Bison Courtyard recreates, at a smaller scale, a sense of the Park's majesty: the awesome origami found in mountain faces. It also references the Town’s storied past, and connects it with the future. The Courtyard’s centerpiece, the Old Crag Cabin, is one of the Banff’s earliest buildings.

Award-Winning Architecture

In 2006, The American Institute of Architects recognized William McDonough + Partners design of Bison Courtyard with an “Honor Award for Design Excellence”.

In 2003, the Royal Architectural Institute of Canada (RAIC) recognized Zeidler Partnership’s Calgary office for excellence in contract documentation – the project’s working drawings and specifications.

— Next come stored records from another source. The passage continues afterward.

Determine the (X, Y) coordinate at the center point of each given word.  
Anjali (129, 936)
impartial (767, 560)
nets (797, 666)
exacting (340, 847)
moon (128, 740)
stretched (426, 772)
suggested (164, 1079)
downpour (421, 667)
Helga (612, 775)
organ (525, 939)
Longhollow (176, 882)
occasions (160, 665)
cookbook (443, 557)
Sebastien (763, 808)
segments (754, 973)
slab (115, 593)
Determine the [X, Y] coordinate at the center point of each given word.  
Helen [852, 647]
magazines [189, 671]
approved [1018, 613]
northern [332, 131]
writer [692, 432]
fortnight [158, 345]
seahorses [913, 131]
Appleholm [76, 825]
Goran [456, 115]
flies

The awards are significant, says Peter J. Poole, Arctos & Bird’s Principal, because they recognize that “green” architecture can also be great architecture.

Cave Avenue Homes

Nineteen homes, designed to meet or exceed LEED Silver standards, rise in tiers up a wooded mountain slope. The buildings flow with the terrain and fit the natural topography of the site.

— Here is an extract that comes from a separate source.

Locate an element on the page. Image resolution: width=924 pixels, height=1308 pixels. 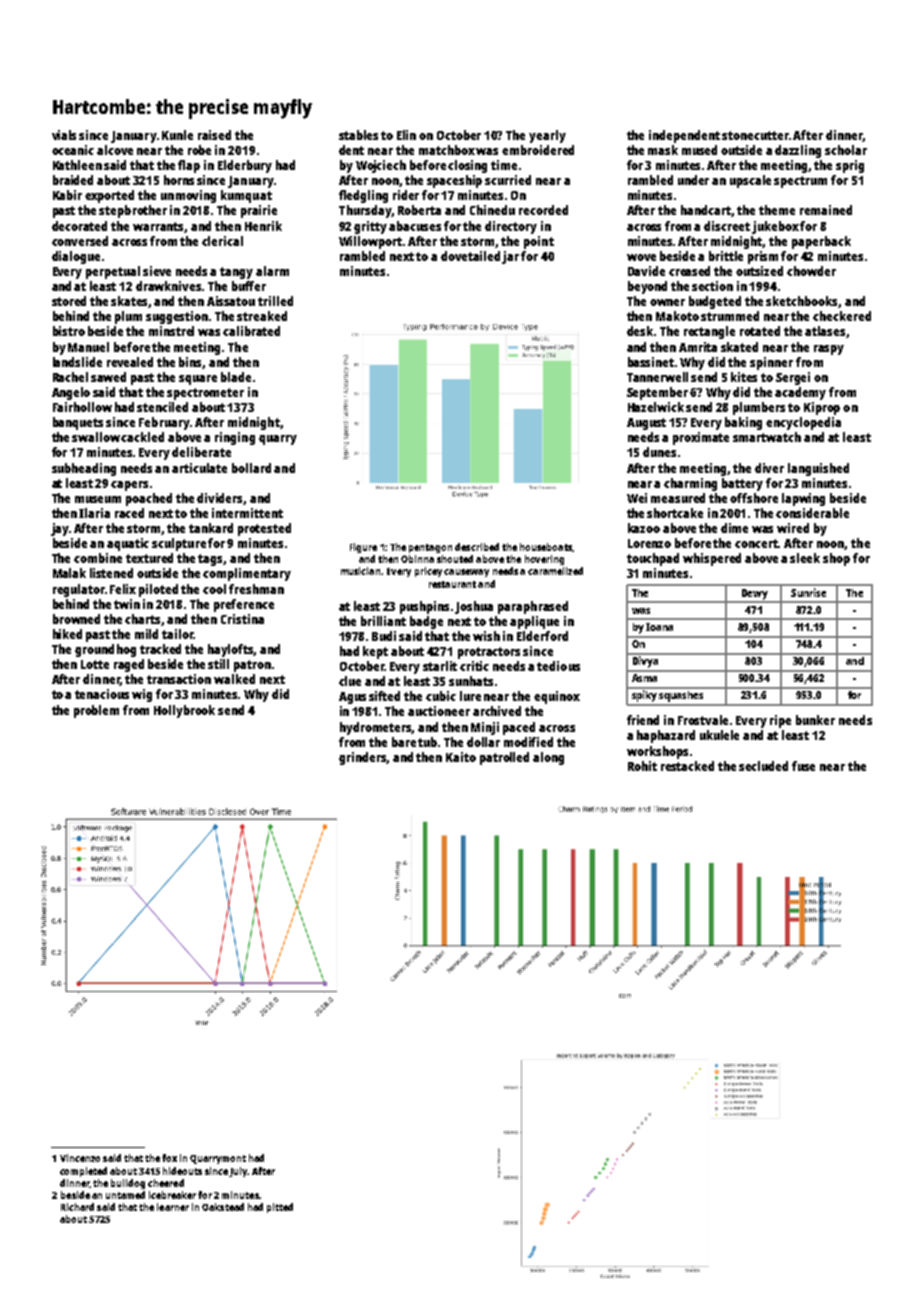
bare is located at coordinates (404, 742).
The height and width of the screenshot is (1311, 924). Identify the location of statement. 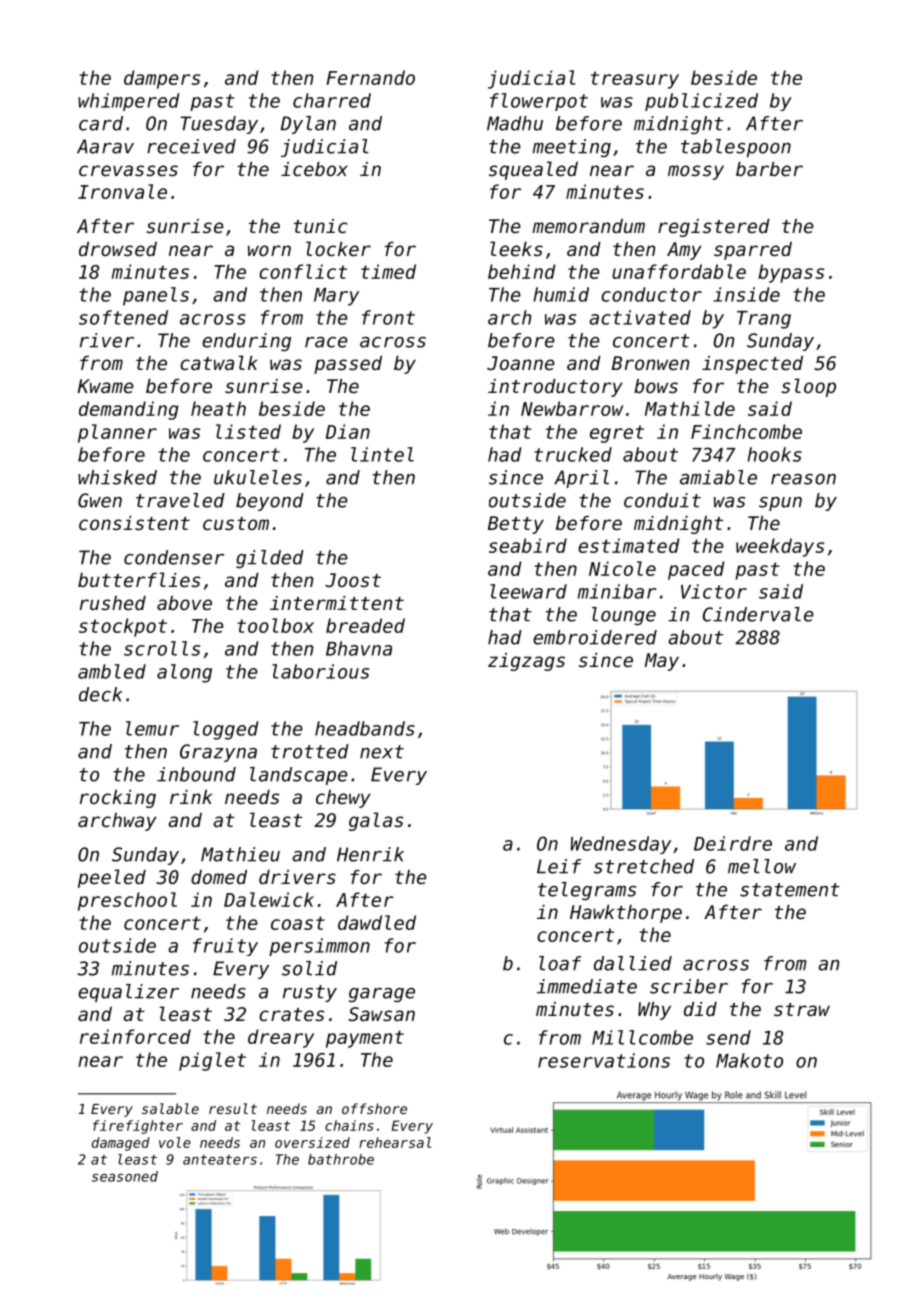
(790, 890).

Thanks to an underground parkade (complete with bike storage and a shared workshop) you see terraced open spaces, natural landscapes and sweeping peaks instead of parked cars.

Roof planes are tilted to capture maximum light; living spaces are lifted up and oriented towards maximum views. Small rooftop gardens, planted with indigenous species, are both practical and aesthetic.

Cave Avenue Homes showcase the best of modern architecture in the 21st century. They are fluid, open and bright.

The Juniper

This modernist building was designed by Calgary architect Jack Cawston in the early 1950s. It was redesigned in 2004 by Templar Architecture & Design, also of Calgary.

The long, low rise of the structure allows it to fit into, rather than dominate, the landscape. Expansive windows bring the outdoors in, while the building’s angled guestrooms create a jagged wall that mimics Banff’s jagged peaks.

Over time, different owners and managers added rustic Western elements and traditional European motifs: suits of armour and stained glass crests more suited to the Austrian Alps than the Canadian Rockies.

Arctos & Bird’s contemporary redesign of the building features a palette of materials native to Banff, such as Rundle stone and recycled fir. The Juniper has been carefully restored to reflect the building’s original intent: to make it an integral part of the surrounding environment.